Start of Block

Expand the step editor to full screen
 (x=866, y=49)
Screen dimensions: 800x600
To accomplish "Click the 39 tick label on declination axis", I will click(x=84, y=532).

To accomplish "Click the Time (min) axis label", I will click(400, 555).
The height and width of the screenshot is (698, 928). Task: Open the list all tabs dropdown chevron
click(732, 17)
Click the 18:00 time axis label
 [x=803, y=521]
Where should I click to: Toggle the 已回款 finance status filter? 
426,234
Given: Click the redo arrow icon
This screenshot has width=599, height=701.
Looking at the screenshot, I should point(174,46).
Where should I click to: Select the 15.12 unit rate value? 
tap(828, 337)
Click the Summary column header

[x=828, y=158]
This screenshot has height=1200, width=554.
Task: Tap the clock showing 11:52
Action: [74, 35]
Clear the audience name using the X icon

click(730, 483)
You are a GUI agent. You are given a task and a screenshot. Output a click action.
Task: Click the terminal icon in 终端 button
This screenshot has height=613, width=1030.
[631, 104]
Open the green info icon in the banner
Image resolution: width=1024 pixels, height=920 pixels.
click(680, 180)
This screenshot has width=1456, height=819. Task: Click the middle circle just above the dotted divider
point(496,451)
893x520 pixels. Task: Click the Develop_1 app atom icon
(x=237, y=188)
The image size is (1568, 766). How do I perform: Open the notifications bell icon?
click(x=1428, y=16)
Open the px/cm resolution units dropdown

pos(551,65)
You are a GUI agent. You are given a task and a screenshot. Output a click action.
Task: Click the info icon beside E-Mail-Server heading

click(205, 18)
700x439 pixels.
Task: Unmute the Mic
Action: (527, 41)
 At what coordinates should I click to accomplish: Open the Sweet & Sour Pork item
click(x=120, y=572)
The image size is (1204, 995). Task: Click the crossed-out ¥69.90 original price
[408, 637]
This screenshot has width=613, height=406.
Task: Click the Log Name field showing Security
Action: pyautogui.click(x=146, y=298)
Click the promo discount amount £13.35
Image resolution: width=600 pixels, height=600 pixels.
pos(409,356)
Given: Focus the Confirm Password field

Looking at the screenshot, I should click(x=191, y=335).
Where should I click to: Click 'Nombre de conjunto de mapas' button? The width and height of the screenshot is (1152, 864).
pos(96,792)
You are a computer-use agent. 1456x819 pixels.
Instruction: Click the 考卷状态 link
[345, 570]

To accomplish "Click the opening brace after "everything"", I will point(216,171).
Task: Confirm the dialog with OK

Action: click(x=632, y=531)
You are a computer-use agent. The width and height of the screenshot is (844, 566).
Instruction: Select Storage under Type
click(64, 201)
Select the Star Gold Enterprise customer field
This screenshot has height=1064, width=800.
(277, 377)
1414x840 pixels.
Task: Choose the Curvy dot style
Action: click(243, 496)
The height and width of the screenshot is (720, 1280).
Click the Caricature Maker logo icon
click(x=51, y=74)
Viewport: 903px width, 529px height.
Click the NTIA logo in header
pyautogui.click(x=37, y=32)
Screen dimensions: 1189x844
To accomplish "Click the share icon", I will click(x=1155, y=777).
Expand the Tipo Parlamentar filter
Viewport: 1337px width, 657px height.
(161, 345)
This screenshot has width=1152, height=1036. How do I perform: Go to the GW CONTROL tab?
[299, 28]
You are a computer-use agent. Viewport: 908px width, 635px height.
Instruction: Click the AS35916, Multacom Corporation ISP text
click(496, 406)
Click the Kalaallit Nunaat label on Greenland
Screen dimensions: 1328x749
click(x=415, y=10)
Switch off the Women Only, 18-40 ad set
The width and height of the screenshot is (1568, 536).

End of Block

Make an exact copy of every line from the one with "Expand the Tipo Parlamentar filter" to the end of the data, with the first and last of those lines included.

### Response to this task
Expand the Tipo Parlamentar filter
Viewport: 1337px width, 657px height.
(161, 345)
This screenshot has width=1152, height=1036. How do I perform: Go to the GW CONTROL tab?
[299, 28]
You are a computer-use agent. Viewport: 908px width, 635px height.
Instruction: Click the AS35916, Multacom Corporation ISP text
click(496, 406)
Click the Kalaallit Nunaat label on Greenland
Screen dimensions: 1328x749
click(x=415, y=10)
Switch off the Women Only, 18-40 ad set
The width and height of the screenshot is (1568, 536).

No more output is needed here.